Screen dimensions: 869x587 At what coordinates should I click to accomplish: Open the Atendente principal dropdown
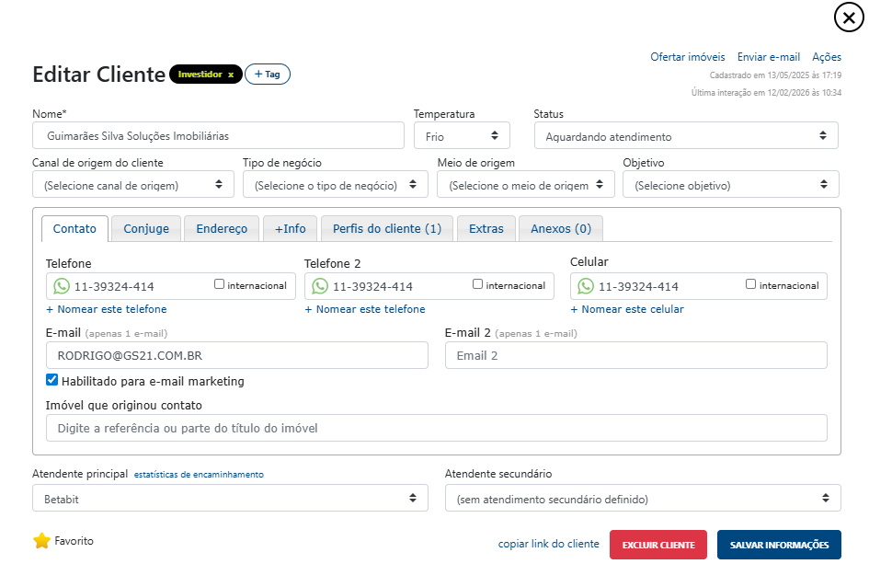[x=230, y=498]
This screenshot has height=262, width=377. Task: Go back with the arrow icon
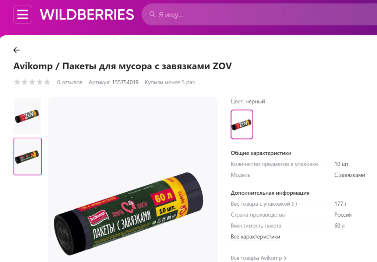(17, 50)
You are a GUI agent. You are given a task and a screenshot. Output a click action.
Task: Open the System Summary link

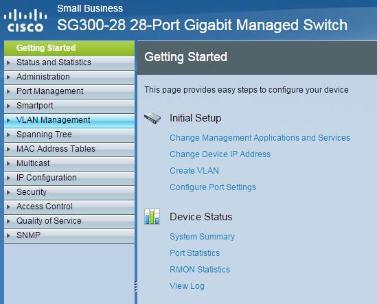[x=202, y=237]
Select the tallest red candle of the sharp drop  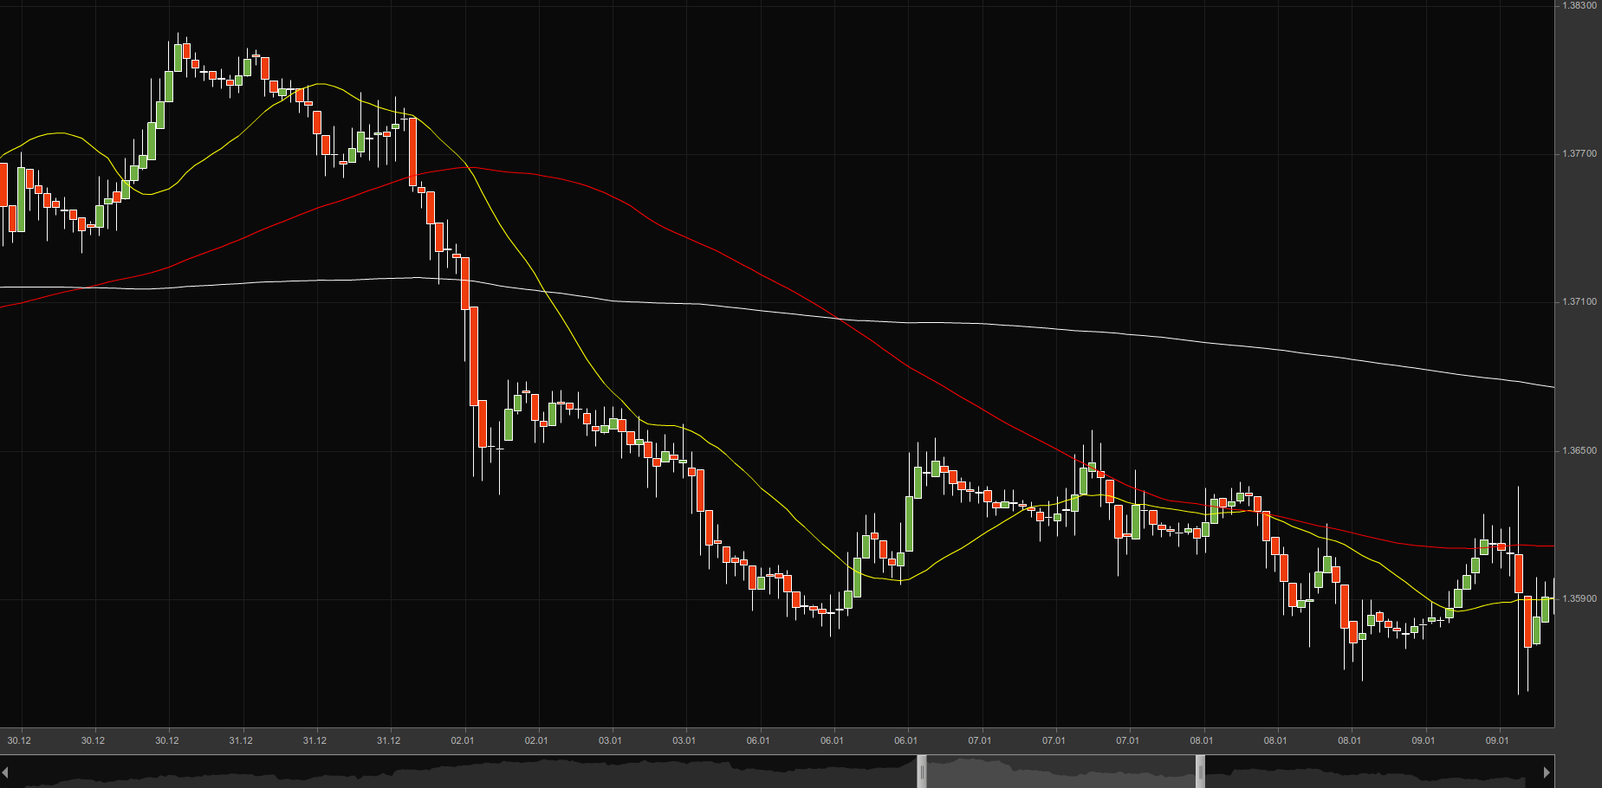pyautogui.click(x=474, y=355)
*****
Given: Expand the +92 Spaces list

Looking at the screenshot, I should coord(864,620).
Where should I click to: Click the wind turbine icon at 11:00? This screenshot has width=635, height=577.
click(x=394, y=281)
*****
» EXERCISE DESCRIPTION:
Using the listing above, restate exactly the range between the lines holding "Screen dimensions: 869x587" and "You are a GUI", inclusive, with pictures left out.

» RESPONSE TO THE TASK:
Screen dimensions: 869x587 At what coordinates should I click to accomplish: Open the Atendente principal dropdown
[x=230, y=498]
This screenshot has height=262, width=377. Task: Go back with the arrow icon
(17, 50)
You are a GUI agent. You are given a task and a screenshot. Output a click action.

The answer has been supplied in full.